Zum Zeitpunkt der Tat habe der Beschuldigte allerdings an einer paranoiden Schizophrenie gelitten, weshalb er schuldunfähig sei. Da von ihm trotzdem und auch in Zukunft eine Gefahr für die Allgemeinheit ausgehe, so der Vorsitzende Richter, soll er nun dauerhaft und zunächst unbefristet in einer forensischen Klinik untergebracht werden.

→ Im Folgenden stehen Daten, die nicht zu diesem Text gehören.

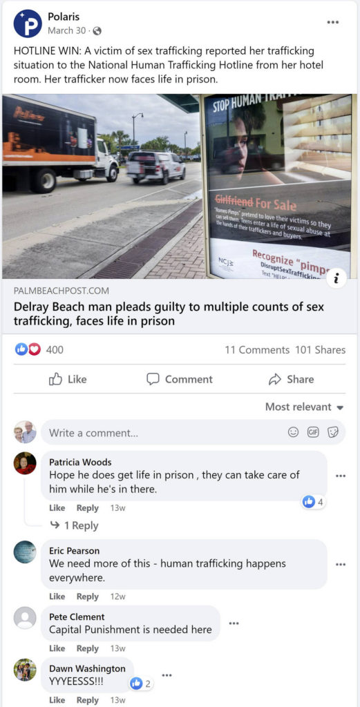Open post options three-dot menu

pos(333,22)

Medikamente wohl nicht regelmäßig genommen

Es spreche vieles dafür, dass er seit November 2020 entsprechende Medikamente nicht mehr regelmäßig eingenommen habe. Schon Wochen vor der Tat habe er wahnhaftes Verhalten gezeigt, das sich am Tag der Tat zugespitzt habe. Das Gericht wertete die Tat in einem Fall als Totschlag und in jeweils zwei Fällen als versuchten Totschlag und gefährliche Körperverletzung.

Die Staatsanwaltschaft Kassel hatte dem Mann unter anderem Mord aus Heimtücke, versuchten Mord sowie gefährliche Körperverletzung vorgeworfen. Sie ging davon aus, dass er wegen psychischer Erkrankung schuldunfähig ist und hatte die Unterbringung in der forensischen Psychiatrie beantragt. Deshalb gab es statt eines regulären Strafverfahrens ein sogenanntes Sicherungsverfahren, bei dem das Gericht entscheidet, ob der Täter in eine forensische Klinik kommt.

Schwarz vor Augen? Gericht glaubt Beschuldigtem nicht

Ein achtjähriges Mädchen war bei der Auto-Attacke vor einem Kindergarten im Ortsteil Gertenbach gestorben, zwei weitere Mädchen im Alter von sieben und acht Jahren wurden schwer verletzt. Schon kurz darauf vermuteten die Ermittler, dass es sich dabei nicht um einen Unfall handelte. Eine Zeugenaussage und die Einschätzung eines Sachverständigen bestätigten das. Etwa wurden am Tatort keine Bremsspuren gefunden.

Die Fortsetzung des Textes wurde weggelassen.